In case you missed it, the Cougars are now ranked No. 24 in the coaches poll and
No. 25 in the AP rankings.
NEW MEXICO, whom the Cougars battle Saturday in Pullman, is a brand new
name on the WSU schedule. But the head coaches are no strangers to each other.
This will be the eighth time Doba and
New Mexico head coach Rocky
Long have been on opposites side of the field. Long was defensive
coordinator at
Oregon State from 1991-95 and
UCLA from 1996-97. WSU's record in those games is 5-2.
Long won't be the only Lobo familiar with Martin Stadium. Their backup QB is
junior Tali Ena, the pride of Prosser, who spent two years at WSU before
transferring to New Mexico two seasons ago. He's currently listed No. 3 on the
depth chart.
The Lobos, one of the favorites for the Mountain West crown this year, are 1-2
this season. They lost 10-7 this past weekend to
BYU and 42-28 to
Texas Tech the week before. They opened the season with a 72-8 trashing of
Texas State. The Lobos were 7-7 in 2002.
History is not on their side against WSU. New Mexico's lifetime record against
Pac-10 schools is 24-67-2. All but three of those games have been played against
Arizona or
Arizona State. The Lobos' last win vs. a Pac-10 team was against
Oregon State in 1979, and their last loss was this past December at the hands of
UCLA in the Las Vegas Bowl.
The injury situation in Albuquerque won't help matters this weekend. Star
offensive tackle Jason Lenzmeir is out, having tweaked a knee against BYU,
and starting linebacker Fola Fashola is lost for the season after tearing
an ACL against Texas Tech. In addition, starting defensive lineman Guillermo
Morrison quit the team last week.
TACKLING TRIO: It's shaping up like a three-man race for WSU's 2003
tackling crown. Linebacker Will Derting currently is running No. 1 with
23 total stops, while cornerback Karl Paymah (22) and free safety Erik
Coleman (19) are close behind. Coleman was the team leader in 2002.

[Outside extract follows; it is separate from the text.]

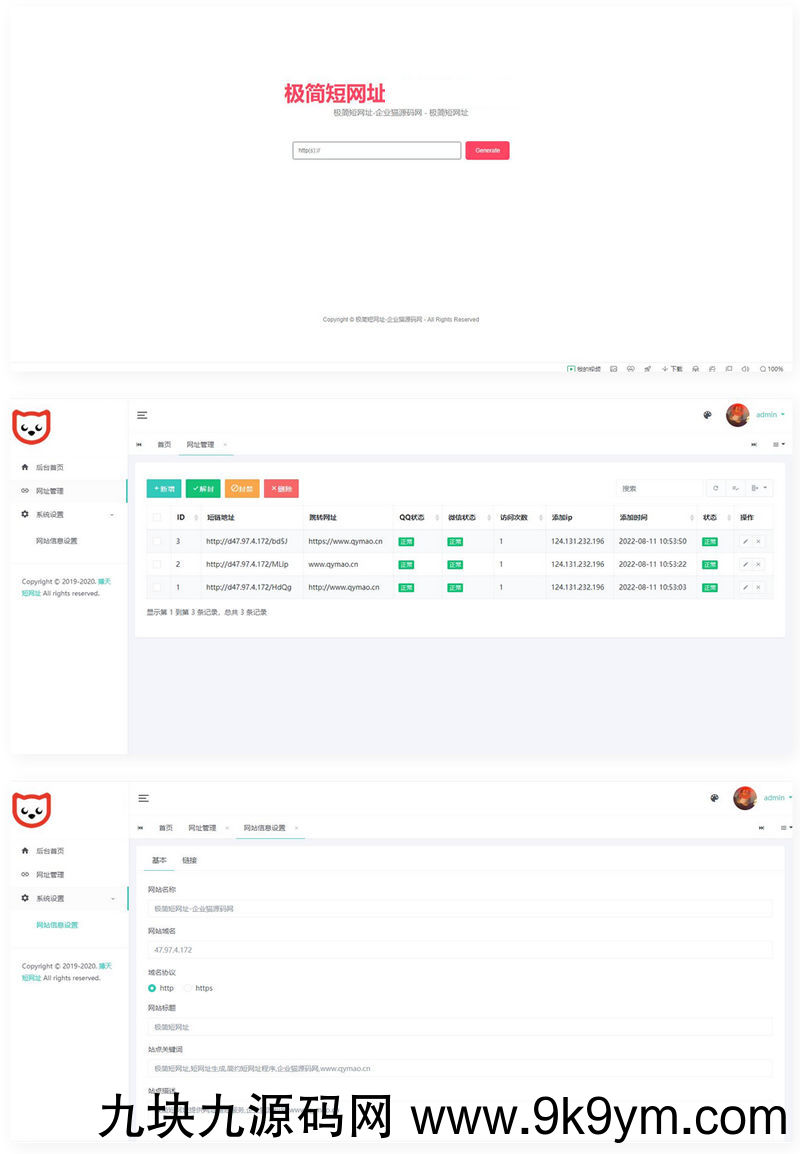Check the row checkbox for record ID 2
The width and height of the screenshot is (800, 1154).
(157, 564)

KUDOS TO BIG JOHN: How cool is
John
Olerud? So cool that at a recent game he was scanning the stands to decide
whom he was going to toss a ball to and his eyes fixed upon the Cougar logo
emblazoned on the hat of my son Billy. He threw a perfect strike to Billy, who
made an easy catch even though he was wearing brother Bobby's lefty glove.
NOBODY ASKED, BUT I think this is fascinating.Why do golf courses have 18
holes, and not 20, or 10 or an even dozen?
During a discussion among the club's membership board at St. Andrews in 1858,
one of the members pointed out that it takes exactly 18 shots to polish off a
fifth of Scotch. By limiting himself to only one shot of Scotch per hole,
the Scot figured a round of golf was finished when the Scotch ran out.